Il y a certainement eu sur le site de Talin des monuments commémoratifs analogues à celui de Odzoun. Ces monuments seraient pré-arabes ; donc antérieurs au VIIIesiècle. On reconnaît :

Image 22 : A la base, la Vierge et l’Enfant encadrés par deux anges, et, au-dessus, sur la stèle, le roi Tiridate, à tête de sanglier. Au-dessus encore, un saint. Peut-être Saint Grégoire l’Illuminateur.

Image 23 : A la base, une croix pattée à racines remontantes, et, sur la stèle, une autre croix pattée dont la branche inférieure est très développée.

Image 24 : A la base de la même stèle, un entrelacs « carolingien ».


Image 25 : Fragment de stèle. Fleur de lys ?

Image 26 : Revers de la même stèle : Vierge à l’Enfant.

Image 27 : Revers de la même stèle : Ange.

Image 28 : Base de stèle : Entrelacs dessinant une croix pattée.

Image 29 : Elément d’une stèle : voir le monument d’Odzoun où l’on a le même décor.

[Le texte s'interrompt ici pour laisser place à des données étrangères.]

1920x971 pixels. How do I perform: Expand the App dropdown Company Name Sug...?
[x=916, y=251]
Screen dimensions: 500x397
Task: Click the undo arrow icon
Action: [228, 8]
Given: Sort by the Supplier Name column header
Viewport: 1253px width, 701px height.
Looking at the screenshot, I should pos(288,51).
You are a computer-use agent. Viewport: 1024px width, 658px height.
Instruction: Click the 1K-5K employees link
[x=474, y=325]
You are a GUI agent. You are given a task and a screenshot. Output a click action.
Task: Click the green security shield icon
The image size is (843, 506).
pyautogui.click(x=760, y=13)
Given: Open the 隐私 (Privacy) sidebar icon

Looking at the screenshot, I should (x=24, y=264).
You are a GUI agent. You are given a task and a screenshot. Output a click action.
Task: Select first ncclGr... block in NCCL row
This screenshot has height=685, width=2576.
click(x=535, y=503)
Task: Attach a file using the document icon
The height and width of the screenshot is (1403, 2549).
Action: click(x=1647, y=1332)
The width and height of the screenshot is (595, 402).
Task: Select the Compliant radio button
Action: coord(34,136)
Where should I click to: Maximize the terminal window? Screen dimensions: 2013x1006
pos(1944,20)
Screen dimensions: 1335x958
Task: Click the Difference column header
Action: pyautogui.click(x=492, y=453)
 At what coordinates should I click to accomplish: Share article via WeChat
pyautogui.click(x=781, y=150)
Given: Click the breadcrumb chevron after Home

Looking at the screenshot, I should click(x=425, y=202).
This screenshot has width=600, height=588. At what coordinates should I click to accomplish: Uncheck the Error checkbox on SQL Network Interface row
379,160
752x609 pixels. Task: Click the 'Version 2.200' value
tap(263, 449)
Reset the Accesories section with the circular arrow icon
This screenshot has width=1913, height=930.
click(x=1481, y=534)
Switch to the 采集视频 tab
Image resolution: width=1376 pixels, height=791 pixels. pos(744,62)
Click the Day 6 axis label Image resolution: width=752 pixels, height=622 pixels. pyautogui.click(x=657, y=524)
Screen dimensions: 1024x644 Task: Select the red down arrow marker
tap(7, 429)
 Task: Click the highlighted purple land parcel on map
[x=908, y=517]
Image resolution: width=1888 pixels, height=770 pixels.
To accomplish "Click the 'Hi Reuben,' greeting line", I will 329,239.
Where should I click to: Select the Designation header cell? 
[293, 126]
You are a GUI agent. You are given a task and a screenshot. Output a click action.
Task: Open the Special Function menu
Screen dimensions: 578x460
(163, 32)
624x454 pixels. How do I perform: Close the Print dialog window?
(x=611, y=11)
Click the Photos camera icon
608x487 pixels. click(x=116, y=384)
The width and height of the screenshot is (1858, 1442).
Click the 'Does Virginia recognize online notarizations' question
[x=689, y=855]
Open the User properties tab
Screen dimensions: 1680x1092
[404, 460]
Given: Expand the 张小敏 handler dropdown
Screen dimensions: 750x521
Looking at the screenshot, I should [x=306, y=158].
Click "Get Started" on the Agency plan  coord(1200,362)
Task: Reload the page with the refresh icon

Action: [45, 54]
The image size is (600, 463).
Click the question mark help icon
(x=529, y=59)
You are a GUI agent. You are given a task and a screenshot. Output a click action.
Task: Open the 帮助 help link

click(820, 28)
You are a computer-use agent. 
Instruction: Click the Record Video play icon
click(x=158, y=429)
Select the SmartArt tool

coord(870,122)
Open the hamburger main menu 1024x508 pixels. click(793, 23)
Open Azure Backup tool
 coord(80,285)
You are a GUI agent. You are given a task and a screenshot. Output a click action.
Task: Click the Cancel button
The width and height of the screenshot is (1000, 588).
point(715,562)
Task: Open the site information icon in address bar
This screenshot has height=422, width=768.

Image 30 : Pierre portant une croix pattée.


Conclusions


En résumé nous avons à Talin, probablement :

• Une cathédrale de type basilical construite à la fin du VIIesiècle et restaurée au Xesiècle avec construction d’une coupole.

• Une petite église à plan cruciforme construite vers le VIIIesiècle.

• Les vestiges d’un ou plusieurs monuments commémoratifs construits au VIIesiècle.